The data:
+ + + + + + +

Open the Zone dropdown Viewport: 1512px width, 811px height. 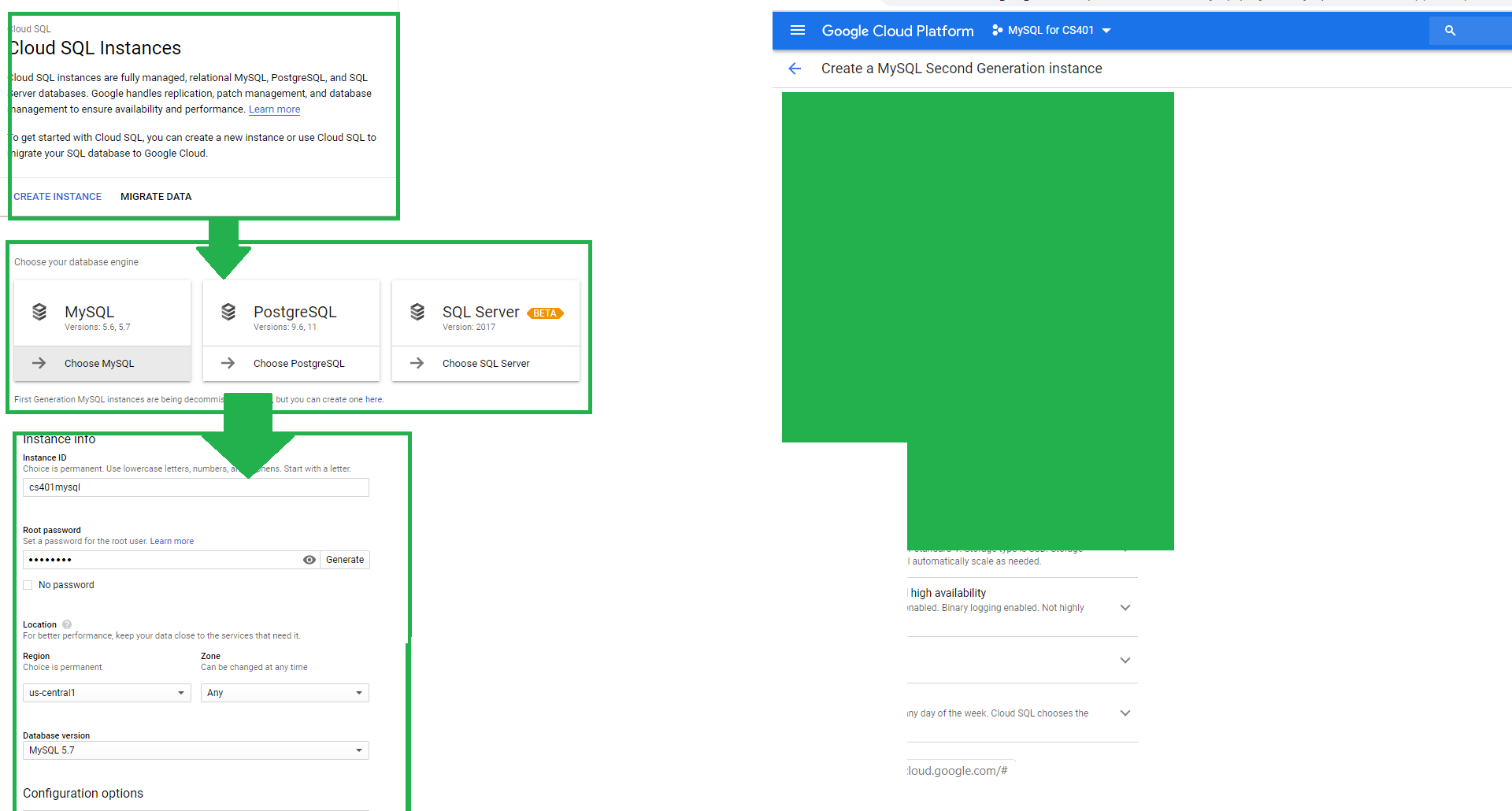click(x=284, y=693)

+ + + + + + +

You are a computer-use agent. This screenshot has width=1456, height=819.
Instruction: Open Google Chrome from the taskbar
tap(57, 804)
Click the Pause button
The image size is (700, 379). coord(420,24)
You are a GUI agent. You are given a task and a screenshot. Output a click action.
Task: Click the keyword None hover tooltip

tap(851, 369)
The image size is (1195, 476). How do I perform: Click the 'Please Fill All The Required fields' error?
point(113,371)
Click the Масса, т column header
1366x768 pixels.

+ + + + + + +

Copy the rows word for word, beginning at the line that contains "Click the Pause button" and stopping after the line that contains "1366x768 pixels.".

Click the Pause button
The image size is (700, 379). coord(420,24)
You are a GUI agent. You are given a task and a screenshot. Output a click action.
Task: Click the keyword None hover tooltip

tap(851, 369)
The image size is (1195, 476). How do I perform: Click the 'Please Fill All The Required fields' error?
point(113,371)
Click the Масса, т column header
1366x768 pixels.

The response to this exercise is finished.